─── Sezione del documento

In occasione della morte del pontefice lunedì 21 aprile e in attesa delle sue esequie sabato 26 aprile 2025, avendo molto scritto su questo Papa, come del resto circa il suo predecessore, pubblico due quadri da “Reality. Cosa è successo”, una narrazione ibrida in forma di apocalisse, che pubblicai per Rizzoli nel 2020 – il diario di una pandemia che sconvolse il mondo intero. Papa Francesco vi appare in due capitoli. Ecco il primo: in pieno lockdown il pontefice esce e cammina nel vuoto irreale di Roma desertificata. Sotto il video di quel momento, il testo.
15 marzo – 24.747 contagi – 1.809 morti
All’improvviso appare il Papa.
Da ora non smette più di apparire.
Guardàtelo: è bianco.
Restiamo attoniti a vederlo. Ci rappresenta tutti, lanciandoci nel vuoto, opponendo la sua presenza contro di noi, la sua fronte bombata e non ancora perfettamente anziana contro di noi, il volto che cade compassato, meditabondo in una concezione per noi, contro di noi.
È lunedì a Roma verso il crepuscolo in attesa del bollettino dei contagiati, dei morti, degli ascessi e questo uomo cammina solitario e semplice, vestito di bianco, è un passante ma non è anonimo, passa ma è stabile, fermo, si scolpisce, in una bolla di aria romana né supplice né senziente (Roma non è mai senziente), guardato a vista da agenti della scorta, privi di nome e inutilmente prodighi. Non c’è nessuno.

──────

> [Verifica la comprensione]:
A. Ricopia senza cambiamenti il tratto del brano su Papa Francesco che va da "Da ora non smette" fino a "Non c’è nessuno.".
B. Nel brano su Papa Francesco, riscrivi in forma più breve il paragrafo che comincia con "È lunedì a Roma verso il crepuscolo", conservandone i fatti principali.
C. Prosegui il brano su Papa Francesco a partire dalla frase conclusiva "Non c'è nessuno."

─── Dati forniti

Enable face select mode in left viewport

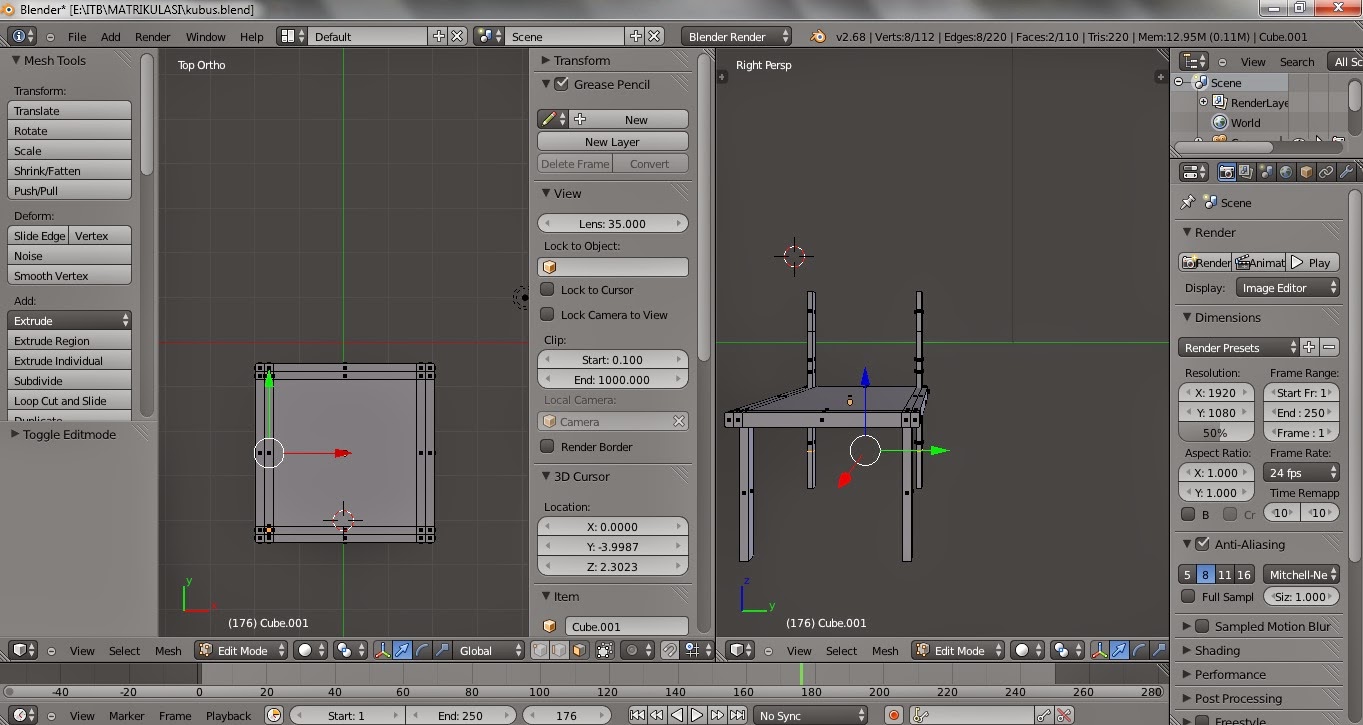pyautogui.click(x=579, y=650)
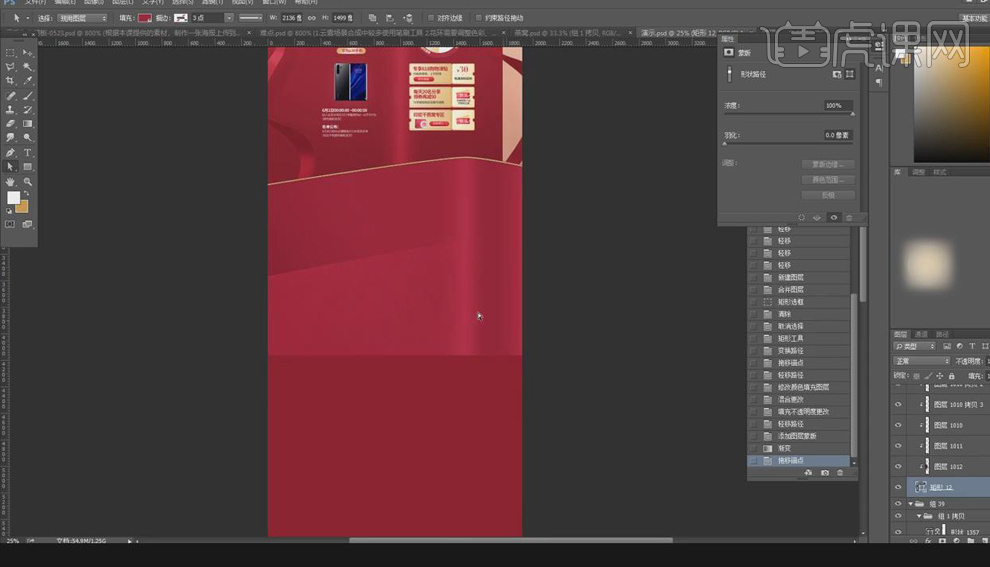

──────

> [Risposte ai compiti]:
A.
Da ora non smette più di apparire.
Guardàtelo: è bianco.
Restiamo attoniti a vederlo. Ci rappresenta tutti, lanciandoci nel vuoto, opponendo la sua presenza contro di noi, la sua fronte bombata e non ancora perfettamente anziana contro di noi, il volto che cade compassato, meditabondo in una concezione per noi, contro di noi.
È lunedì a Roma verso il crepuscolo in attesa del bollettino dei contagiati, dei morti, degli ascessi e questo uomo cammina solitario e semplice, vestito di bianco, è un passante ma non è anonimo, passa ma è stabile, fermo, si scolpisce, in una bolla di aria romana né supplice né senziente (Roma non è mai senziente), guardato a vista da agenti della scorta, privi di nome e inutilmente prodighi. Non c’è nessuno.

B. È lunedì sera a Roma e si aspetta il bollettino dei contagiati e dei morti. Il Papa, vestito di bianco, cammina da solo con semplicità. È un passante ma non anonimo, e pur camminando resta fermo, come scolpito. Lo seguono con lo sguardo gli agenti della scorta. Intorno non c'è nessuno.

C.
Quante molecole virali nell’aria di via del Corso vanno verso di lui?, spezzandosi contro il suo vestimento bianco, cittadino come un altro il vescovo di Roma e vibrano le pietre sotto i suoi passi un poco obliqui, nella zoppia che gli danneggia l’anca, è un’ostia, il corpo di Cristo vivente, vicario dell’assoluto che simbolizza nella carne qui, nel tempo devastato e vile.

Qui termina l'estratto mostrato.